▶ [TEXTO DA PÁGINA]
As Ciências, as Técnicas e a Arte:

Creio que, em primeira aproximação, se poderá dizer que o Arquitecto Paisagista está em relação com todas as disciplinas especiais que tratam do meio ambiente e dos seres vivos, como o Arquitecto está para os Engenheiros das diversas especialidades que concorrem para a edificação.

Quer dizer que a nossa profissão é antes de tudo artística na concepção, apoiada em ciências e técnicas para o estudo e a execução dos seus projectos.

Um projecto a quatro dimensões:

Uma característica própria da nossa Arte é que concebe a quatro dimensões – as três do espaço e o Tempo. Os nossos projectos quando se realizam são como o menino que acaba de nascer – está completo em tudo, mas vai crescer! E há ainda um outro aspecto muito particular: este desenvolvimento faz-se por força das suas virtualidades próprias e pela vontade daqueles que o acompanham.

Assim, o Arquitecto Paisagista deve estar preparado para entender bem todos os factores ambientais – macro e microclima, solo – e conhecer as possibilidades de vida e de adaptação das plantas a estes factores, com as modificações que o homem pode introduzir-lhes. E terá ainda que ter uma ideia clara do uso dos espaços que procura ordenar.

Projectar o Jardim:

Já no Jardim se punham por vezes problemas técnicos complicados, mas aí quase sempre o dominante é o aspecto estético, a par dos problemas de manutenção. Para resolve-los terá que conhecer profundamente os materiais com que trabalha. Sobretudo as plantas, há que ter convivido com elas – conhecê-las pessoalmente. Não só o porte, a forma e a cor, mas também os gostos e hábitos em relação aos vizinhos que se lhes vão dar.

▶ [O QUE FAZER]
a. No texto sobre arquitetura paisagista, quais são as quatro dimensões em que se concebem os projetos?
b. Escreva a continuação do texto sobre arquitetura paisagista, a partir da última frase.

▶ [DADOS]
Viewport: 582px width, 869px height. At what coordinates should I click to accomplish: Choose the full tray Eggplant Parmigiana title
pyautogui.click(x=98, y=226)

▶ [RESPOSTAS]
a. As três dimensões do espaço e o tempo.

b.
A tudo isto há que juntar as qualidades artísticas de proporção e composição, para que o conjunto resulte harmonioso, desde o princípio e nas diferentes fases do seu desenvolvimento.

O planeamento e os espaços verdes urbanos:

Se passarmos agora aos espaços verdes urbanos, os problemas são na essência os mesmos, apenas as funções são mais complicadas e o tratamento mais duro. Há uma mudança de escala, mas essencialmente mantém-se tudo o que encontrámos no jardim.

Mas os espaços verdes não surgem ao Arquitecto paisagista só na fase de projecto. Antes, apresentam-se na preparação dos planos de urbanização. É nesse momento que se decide como vai ser a estrutura verde do novo aglomerado e onde vai construir-se.

Aqui a intervenção do Arquitecto Paisagista tem dois aspectos: num primeiro momento cabe-lhe fazer um levantamento da paisagem e, trabalhando com os especialistas quando necessário, estabelecer cartas de pendentes, de exposições, de solos, de hidrologia, recolher dados climáticos e outros, para apresentar um diagnóstico da aptidão urbana e das medidas cautelares que serão de exigir para protecção dos recursos naturais.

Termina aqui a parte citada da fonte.